Retailers must utilise data better or risk losing younger shoppers
As the cost of running retail businesses continues to increase merchants must utilise their data more effectively if they are to compete successfully against their rivals in the future.By Glynn Davis in Monaco
Speaking at the IBM Smarter Commerce Global Summit 2013 in Monaco this week, Sir Terry Leahy, former chief executive of Tesco and an investor in various retail businesses, told delegates that whereas data gets cheaper the cost of energy, labour, land and regulation continues to increase.
“Data costs are going down, which helps the P&L, and enables retailers to understand their customers better, create loyalty and increase spend – more profitable spend. The key is how retailers use the data to engage with customers,” he explains.
Unfortunately many retailers are not utilising this growing “mountain” of data: “Companies are not making as much use of the data as they should.”
There is also a failure to use the data to engage with customers across channels. “Online and offline should become invisible. Customers are not bothered about how retailers contact them. They want them [the retailer] to be ubiquitous but under the customers’ control. This is where companies are falling down at the moment,” suggests Leahy.
In order that Tesco could act fully upon its data he says it had to develop a totally responsive supply chain. “It was re-designed and re-platformed. The bleep at the checkout goes back to the farmer and adjusts the global supply chain. The customer drives the supply chain,” he says.

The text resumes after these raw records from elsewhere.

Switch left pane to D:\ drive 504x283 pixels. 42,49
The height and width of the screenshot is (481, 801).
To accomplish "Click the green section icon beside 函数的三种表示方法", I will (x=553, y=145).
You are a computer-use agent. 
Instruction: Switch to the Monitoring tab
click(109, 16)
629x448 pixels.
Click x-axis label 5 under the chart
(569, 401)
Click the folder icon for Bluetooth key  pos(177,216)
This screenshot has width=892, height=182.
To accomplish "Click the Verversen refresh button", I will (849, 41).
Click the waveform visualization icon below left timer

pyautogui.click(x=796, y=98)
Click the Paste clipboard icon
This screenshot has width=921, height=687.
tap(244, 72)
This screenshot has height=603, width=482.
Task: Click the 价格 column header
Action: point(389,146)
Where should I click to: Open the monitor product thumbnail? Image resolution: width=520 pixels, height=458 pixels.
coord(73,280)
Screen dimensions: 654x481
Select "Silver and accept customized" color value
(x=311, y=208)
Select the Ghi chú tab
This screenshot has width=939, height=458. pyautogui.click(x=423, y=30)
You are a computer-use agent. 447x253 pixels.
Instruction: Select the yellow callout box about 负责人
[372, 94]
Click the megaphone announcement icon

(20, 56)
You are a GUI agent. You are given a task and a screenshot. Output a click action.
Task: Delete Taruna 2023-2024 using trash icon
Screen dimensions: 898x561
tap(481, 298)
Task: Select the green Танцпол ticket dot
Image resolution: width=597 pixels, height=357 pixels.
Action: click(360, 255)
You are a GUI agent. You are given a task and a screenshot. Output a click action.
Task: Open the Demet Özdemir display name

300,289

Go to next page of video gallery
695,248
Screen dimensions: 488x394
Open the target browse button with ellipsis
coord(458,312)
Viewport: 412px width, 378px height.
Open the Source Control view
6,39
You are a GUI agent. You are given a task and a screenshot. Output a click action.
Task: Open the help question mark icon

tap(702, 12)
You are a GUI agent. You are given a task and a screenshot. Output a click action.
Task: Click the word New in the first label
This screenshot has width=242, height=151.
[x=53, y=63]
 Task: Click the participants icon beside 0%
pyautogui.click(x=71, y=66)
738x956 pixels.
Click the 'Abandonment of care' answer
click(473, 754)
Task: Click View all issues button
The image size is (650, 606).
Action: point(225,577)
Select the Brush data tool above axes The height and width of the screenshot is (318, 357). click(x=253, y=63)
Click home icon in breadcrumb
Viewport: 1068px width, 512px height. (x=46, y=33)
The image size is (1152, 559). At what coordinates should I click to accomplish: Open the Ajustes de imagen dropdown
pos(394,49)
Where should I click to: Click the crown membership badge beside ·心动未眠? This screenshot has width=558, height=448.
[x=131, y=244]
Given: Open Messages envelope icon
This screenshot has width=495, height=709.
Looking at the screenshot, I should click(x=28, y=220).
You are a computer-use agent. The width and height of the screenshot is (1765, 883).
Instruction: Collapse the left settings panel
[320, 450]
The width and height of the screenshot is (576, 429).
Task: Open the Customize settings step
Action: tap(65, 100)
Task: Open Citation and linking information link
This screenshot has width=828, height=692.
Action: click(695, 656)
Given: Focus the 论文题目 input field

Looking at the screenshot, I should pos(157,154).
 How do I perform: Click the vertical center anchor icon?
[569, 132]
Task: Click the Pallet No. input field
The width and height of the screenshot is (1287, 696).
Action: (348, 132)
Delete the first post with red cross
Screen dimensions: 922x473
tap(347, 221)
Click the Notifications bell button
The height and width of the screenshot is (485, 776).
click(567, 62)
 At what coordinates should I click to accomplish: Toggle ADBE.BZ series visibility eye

Tesco has more recently brought social media into the mix as one of its many data sources it utilises to gain insight, which has been made possible through its purchase of BzzAgent. There is no denying that social media will play a bigger role, according to Jill Puleri, vice president and global retail leader at IBM’s Global Business Services division, who says this is the way to engage with the increasingly important Millennial generation.
For fashion retailers there is a recognition that this younger audience are using such platforms to communicate and that they need to be involved in this dialogue. “They are using technology differently and the smart retailers are saying ‘we’ve got to grab them now’,” says Puleri.
By understanding who the ‘influencers’ on social media are, and how they communicate, Puleri says retailers can engage with this audience who are shopping differently and whose buying power will only increase over time.
They have also been the biggest embracers of mobile and it is the usage of such devices, and the rich online experience they are giving shoppers, that she says is prompting retailers to take data more seriously and use it to improve the in-store experience for their customers.